De basisoppositie hof-hol, waar Van Daele van uit gaat, is volgens Lulofs een afgeleide. De feitelijke oppositie is de koning met de andere dieren tegenover Reynaert. Abstract beschouwd: macht tegenover list, eventueel wet tegenover misdaad, maar niet goed tegenover slecht. Van Daele maakt zo, volgens Lulofs, van de dierenallegorie een ruimteallegorie.
Wel concludeert Lulofs dat het eerste deel van de dissertatie een rijke bron voor het Reynaertonderzoek is en dat het tweede deel veel acceptabele interpretaties bevat. Ter wille van de dialoog volgen dan nog een aantal kritische opmerkingen.

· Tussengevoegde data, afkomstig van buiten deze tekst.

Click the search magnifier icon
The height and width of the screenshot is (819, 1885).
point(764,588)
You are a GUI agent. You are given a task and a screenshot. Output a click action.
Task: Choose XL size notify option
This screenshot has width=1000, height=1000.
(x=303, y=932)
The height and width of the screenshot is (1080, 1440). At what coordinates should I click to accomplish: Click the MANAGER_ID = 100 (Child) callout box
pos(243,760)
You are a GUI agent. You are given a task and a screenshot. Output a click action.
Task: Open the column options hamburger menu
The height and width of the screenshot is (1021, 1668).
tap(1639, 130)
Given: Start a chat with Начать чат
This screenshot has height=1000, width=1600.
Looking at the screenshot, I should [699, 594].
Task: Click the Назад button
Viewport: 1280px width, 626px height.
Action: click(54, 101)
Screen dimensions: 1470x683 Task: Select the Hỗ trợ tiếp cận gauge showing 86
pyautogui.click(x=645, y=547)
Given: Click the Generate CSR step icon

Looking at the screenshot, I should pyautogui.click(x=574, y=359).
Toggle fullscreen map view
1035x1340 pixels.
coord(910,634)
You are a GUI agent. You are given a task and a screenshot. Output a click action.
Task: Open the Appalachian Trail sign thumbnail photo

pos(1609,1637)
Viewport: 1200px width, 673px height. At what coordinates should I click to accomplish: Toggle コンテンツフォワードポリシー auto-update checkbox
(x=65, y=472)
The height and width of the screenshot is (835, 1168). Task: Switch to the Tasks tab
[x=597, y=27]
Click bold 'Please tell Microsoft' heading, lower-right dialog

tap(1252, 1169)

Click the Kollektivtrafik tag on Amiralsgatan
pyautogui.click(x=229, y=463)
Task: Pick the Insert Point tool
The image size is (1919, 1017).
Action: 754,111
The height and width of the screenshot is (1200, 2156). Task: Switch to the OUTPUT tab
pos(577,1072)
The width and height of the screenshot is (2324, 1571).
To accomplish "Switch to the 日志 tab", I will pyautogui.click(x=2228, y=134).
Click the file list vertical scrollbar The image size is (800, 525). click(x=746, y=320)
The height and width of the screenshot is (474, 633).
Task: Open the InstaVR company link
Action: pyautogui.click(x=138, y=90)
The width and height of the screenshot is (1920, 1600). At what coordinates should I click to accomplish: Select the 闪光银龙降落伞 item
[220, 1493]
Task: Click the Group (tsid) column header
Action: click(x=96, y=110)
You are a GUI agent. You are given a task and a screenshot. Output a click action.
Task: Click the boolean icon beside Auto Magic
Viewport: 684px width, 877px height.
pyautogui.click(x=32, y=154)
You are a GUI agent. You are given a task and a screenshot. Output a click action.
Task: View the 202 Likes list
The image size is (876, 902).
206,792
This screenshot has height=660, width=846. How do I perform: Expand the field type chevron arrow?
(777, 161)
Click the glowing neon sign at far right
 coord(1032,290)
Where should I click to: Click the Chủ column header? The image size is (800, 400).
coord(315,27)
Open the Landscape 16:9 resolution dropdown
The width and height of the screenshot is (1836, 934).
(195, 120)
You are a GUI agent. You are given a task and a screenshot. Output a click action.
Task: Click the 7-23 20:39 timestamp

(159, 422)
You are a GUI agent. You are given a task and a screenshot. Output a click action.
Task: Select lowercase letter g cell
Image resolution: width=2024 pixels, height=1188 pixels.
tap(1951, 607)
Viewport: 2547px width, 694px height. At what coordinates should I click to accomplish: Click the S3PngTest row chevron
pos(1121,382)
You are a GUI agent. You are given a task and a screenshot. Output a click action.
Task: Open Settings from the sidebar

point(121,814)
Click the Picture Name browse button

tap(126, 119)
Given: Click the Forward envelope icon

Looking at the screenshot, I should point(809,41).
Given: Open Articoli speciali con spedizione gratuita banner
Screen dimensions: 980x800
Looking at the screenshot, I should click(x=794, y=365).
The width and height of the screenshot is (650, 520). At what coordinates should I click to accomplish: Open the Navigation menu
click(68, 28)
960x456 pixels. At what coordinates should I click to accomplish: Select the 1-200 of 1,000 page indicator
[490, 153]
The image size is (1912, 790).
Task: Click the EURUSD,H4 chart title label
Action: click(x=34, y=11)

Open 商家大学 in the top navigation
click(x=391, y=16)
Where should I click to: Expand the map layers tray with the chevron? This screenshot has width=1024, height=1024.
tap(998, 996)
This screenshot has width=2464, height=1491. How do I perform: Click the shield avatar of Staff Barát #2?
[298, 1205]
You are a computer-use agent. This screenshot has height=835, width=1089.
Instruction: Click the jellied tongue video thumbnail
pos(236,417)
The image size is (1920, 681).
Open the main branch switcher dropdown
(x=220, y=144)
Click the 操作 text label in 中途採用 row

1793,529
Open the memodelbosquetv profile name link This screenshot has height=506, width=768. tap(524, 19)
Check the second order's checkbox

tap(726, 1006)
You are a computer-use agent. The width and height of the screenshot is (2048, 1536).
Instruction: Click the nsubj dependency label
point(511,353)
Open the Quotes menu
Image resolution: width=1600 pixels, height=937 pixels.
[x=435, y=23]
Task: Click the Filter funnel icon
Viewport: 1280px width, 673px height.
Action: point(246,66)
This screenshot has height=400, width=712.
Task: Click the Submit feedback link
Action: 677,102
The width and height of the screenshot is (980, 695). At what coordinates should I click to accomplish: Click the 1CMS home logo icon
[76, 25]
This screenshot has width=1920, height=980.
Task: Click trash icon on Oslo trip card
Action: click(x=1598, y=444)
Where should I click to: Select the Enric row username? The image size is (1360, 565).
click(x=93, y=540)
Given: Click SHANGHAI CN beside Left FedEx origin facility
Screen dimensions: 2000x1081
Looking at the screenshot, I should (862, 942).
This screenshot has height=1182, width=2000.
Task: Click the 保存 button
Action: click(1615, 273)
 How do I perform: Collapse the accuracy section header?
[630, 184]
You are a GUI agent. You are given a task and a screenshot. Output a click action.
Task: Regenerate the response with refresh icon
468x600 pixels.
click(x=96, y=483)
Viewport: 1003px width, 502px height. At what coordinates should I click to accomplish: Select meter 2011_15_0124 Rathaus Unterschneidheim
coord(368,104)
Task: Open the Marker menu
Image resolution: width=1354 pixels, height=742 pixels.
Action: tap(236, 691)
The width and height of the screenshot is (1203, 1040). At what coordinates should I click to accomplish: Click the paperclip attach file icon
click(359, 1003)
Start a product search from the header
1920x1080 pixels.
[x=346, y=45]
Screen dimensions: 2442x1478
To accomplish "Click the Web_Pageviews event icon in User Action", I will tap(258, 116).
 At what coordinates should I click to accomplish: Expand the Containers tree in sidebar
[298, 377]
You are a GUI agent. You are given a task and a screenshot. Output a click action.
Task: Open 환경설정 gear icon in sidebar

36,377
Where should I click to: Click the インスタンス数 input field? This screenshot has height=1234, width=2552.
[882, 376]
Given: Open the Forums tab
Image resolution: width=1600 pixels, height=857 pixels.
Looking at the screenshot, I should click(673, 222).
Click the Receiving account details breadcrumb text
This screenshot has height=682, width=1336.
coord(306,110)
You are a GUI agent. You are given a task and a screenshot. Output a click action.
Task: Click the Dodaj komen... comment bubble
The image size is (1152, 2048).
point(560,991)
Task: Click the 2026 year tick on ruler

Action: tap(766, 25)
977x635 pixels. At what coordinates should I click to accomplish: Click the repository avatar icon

Lulofs handhaaft zijn door Van Daele afgewezen veronderstelling dat Reynaert oorspronkelijk juridisch onschuldig zou zijn. Reynaert is volgens Lulofs de slimme verleider. Er bestaat een sterke identificatie tussen de auteur en zijn hoofdpersonage, maar niet alleen Reynaert misleidt zijn toehoorders, dat doet Willem ook. Als het Willems bedoeling is dat wij partij voor Reynaert kiezen, dan hoeven wij volgens Lulofs niet uit te gaan van een negatief vossenbeeld. Op dit laatste kom ik nog terug.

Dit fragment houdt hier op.